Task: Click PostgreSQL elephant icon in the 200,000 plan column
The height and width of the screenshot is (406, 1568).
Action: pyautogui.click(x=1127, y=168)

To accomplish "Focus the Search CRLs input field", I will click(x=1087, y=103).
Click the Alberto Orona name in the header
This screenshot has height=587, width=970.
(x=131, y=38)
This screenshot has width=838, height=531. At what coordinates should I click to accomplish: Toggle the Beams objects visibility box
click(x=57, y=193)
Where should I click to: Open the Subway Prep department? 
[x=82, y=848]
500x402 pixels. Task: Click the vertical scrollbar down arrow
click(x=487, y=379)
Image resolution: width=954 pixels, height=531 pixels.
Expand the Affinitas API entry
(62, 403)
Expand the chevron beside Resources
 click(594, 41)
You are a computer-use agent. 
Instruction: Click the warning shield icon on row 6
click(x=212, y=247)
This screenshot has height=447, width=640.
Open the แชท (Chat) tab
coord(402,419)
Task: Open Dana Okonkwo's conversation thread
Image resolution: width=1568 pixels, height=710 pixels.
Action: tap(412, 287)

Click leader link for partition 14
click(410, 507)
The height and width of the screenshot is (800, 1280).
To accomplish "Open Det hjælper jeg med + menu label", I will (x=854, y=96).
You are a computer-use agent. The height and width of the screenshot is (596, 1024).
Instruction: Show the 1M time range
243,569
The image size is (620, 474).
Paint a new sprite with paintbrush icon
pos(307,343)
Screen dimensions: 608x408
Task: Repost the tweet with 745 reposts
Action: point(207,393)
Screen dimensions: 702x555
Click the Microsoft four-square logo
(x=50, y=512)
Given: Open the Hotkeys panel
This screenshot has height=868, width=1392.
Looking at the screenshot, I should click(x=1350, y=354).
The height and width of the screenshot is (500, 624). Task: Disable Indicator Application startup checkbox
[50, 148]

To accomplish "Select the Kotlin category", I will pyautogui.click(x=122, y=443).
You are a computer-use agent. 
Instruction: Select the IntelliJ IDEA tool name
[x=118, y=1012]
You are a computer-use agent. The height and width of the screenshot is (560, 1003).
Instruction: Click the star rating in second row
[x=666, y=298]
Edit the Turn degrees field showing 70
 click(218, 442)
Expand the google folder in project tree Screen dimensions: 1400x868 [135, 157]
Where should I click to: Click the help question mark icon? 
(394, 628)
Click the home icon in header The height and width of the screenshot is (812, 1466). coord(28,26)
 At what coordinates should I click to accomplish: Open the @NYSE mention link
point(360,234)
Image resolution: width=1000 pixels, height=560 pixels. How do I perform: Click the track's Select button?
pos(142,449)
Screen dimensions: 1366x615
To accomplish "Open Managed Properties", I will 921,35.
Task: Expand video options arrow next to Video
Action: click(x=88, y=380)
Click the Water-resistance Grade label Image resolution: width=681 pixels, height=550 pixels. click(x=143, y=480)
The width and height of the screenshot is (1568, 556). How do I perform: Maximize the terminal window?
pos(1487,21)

## Problem description
Repeat the entries above verbatim.

## Task response
Task: Click PostgreSQL elephant icon in the 200,000 plan column
The height and width of the screenshot is (406, 1568).
Action: pyautogui.click(x=1127, y=168)

To accomplish "Focus the Search CRLs input field", I will click(x=1087, y=103).
Click the Alberto Orona name in the header
This screenshot has height=587, width=970.
(x=131, y=38)
This screenshot has width=838, height=531. At what coordinates should I click to accomplish: Toggle the Beams objects visibility box
click(x=57, y=193)
Where should I click to: Open the Subway Prep department? 
[x=82, y=848]
500x402 pixels. Task: Click the vertical scrollbar down arrow
click(x=487, y=379)
Image resolution: width=954 pixels, height=531 pixels.
Expand the Affinitas API entry
(62, 403)
Expand the chevron beside Resources
 click(594, 41)
You are a computer-use agent. 
Instruction: Click the warning shield icon on row 6
click(x=212, y=247)
This screenshot has height=447, width=640.
Open the แชท (Chat) tab
coord(402,419)
Task: Open Dana Okonkwo's conversation thread
Image resolution: width=1568 pixels, height=710 pixels.
Action: tap(412, 287)

Click leader link for partition 14
click(410, 507)
The height and width of the screenshot is (800, 1280).
To accomplish "Open Det hjælper jeg med + menu label", I will (x=854, y=96).
You are a computer-use agent. The height and width of the screenshot is (596, 1024).
Instruction: Show the 1M time range
243,569
The image size is (620, 474).
Paint a new sprite with paintbrush icon
pos(307,343)
Screen dimensions: 608x408
Task: Repost the tweet with 745 reposts
Action: point(207,393)
Screen dimensions: 702x555
Click the Microsoft four-square logo
(x=50, y=512)
Given: Open the Hotkeys panel
This screenshot has height=868, width=1392.
Looking at the screenshot, I should click(x=1350, y=354).
The height and width of the screenshot is (500, 624). Task: Disable Indicator Application startup checkbox
[50, 148]

To accomplish "Select the Kotlin category", I will pyautogui.click(x=122, y=443).
You are a computer-use agent. 
Instruction: Select the IntelliJ IDEA tool name
[x=118, y=1012]
You are a computer-use agent. The height and width of the screenshot is (560, 1003).
Instruction: Click the star rating in second row
[x=666, y=298]
Edit the Turn degrees field showing 70
 click(218, 442)
Expand the google folder in project tree Screen dimensions: 1400x868 [135, 157]
Where should I click to: Click the help question mark icon? 
(394, 628)
Click the home icon in header The height and width of the screenshot is (812, 1466). coord(28,26)
 At what coordinates should I click to accomplish: Open the @NYSE mention link
point(360,234)
Image resolution: width=1000 pixels, height=560 pixels. How do I perform: Click the track's Select button?
pos(142,449)
Screen dimensions: 1366x615
To accomplish "Open Managed Properties", I will 921,35.
Task: Expand video options arrow next to Video
Action: click(x=88, y=380)
Click the Water-resistance Grade label Image resolution: width=681 pixels, height=550 pixels. click(x=143, y=480)
The width and height of the screenshot is (1568, 556). How do I perform: Maximize the terminal window?
pos(1487,21)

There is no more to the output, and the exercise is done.